■ **To be done**:
1. In the dinosaur book announcement, what is Nathan Barling's area of expertise?
2. Using the dinosaur book announcement, explain why the author tells some readers they can go straight to the Kickstarter page.
3. Please carry on the dinosaur book announcement from where it stops.

■ **Text provided**:

═══

Sunday 9 October 2022

Tabletop adventures + dinosaurs: introducing Dr. Dhrolin's Dictionary of Dinosaurs

Tabletop gaming and (scientifically credible) dinosaurs: together at last! The draft cover of Nathan Barling's Dr Dhronlin's Dictionary of Dinosaurs, a book illustrated with my palaeoart and now being crowdfunded over at Kickstarter.

Time to announce a new project that, I must admit, I never saw coming. For the last few months, I've been working with insect palaeontologist and taphonomy expert Nathan Barling to create a new book: Dr. Dhrolin's Dictionary of Dinosaurs: a palaeontologically-informed, palaeoart-heavy supplement for your tabletop roleplaying adventures. I'm aware that there are enough awesome keywords in that sentence to get some folks on board so, if you're already sold, head to the Kickstarter page for full details.

═══

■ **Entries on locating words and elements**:

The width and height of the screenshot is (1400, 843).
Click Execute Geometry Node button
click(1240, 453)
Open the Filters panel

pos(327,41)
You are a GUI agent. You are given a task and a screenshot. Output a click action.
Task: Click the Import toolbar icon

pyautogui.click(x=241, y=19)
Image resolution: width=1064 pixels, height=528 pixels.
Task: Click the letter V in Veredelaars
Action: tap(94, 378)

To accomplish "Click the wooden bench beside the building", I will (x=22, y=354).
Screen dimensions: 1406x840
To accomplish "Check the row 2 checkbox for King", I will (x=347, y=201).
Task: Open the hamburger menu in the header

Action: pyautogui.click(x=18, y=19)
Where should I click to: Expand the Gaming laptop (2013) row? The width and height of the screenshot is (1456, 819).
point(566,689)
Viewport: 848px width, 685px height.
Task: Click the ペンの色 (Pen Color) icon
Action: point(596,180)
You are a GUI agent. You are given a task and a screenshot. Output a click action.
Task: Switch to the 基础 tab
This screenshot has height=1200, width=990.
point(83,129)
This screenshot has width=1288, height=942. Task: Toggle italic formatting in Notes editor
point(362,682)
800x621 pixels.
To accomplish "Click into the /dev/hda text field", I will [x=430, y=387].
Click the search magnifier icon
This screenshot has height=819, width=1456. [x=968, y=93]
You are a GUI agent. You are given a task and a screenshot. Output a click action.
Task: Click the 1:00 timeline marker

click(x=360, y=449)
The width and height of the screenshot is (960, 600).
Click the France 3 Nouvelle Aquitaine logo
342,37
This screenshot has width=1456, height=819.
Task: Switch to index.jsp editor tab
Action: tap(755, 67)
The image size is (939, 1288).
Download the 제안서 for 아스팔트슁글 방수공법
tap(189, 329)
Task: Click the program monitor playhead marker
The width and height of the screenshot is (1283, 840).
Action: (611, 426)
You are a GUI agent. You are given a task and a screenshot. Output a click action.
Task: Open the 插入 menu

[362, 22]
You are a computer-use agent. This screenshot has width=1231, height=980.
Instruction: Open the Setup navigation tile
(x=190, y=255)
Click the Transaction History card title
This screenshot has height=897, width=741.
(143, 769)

═══

■ **Answers for this exercise**:
1. He is an insect palaeontologist and a taphonomy expert.

2. The author notes that the sentence describing the book holds enough appealing keywords to win some readers over right away. Anyone already convinced can head to the Kickstarter page for full details.

3.
Still here? OK, here's some extra information and background. This project is, by far, Nathan's baby and I'm really only involved as an artist and paleontological consultant, along with fellow advisors David Hone (whoever he is) and pterosaur expert Michael O'Sullivan. Nathan, who I used to teach back in his undergrad days, approached me about illustrating this book at Christmas last year knowing full well that I don't do the whole tabletop gaming thing. My entire experience with such gaming was condensed into one evening about ten years ago, so everything I know about it comes from cultural osmosis. I believe it involves a traditional fantasy setting, dice, campaigns run from behind little cardboard houses and... Jeremy Irons? He's part of this somehow?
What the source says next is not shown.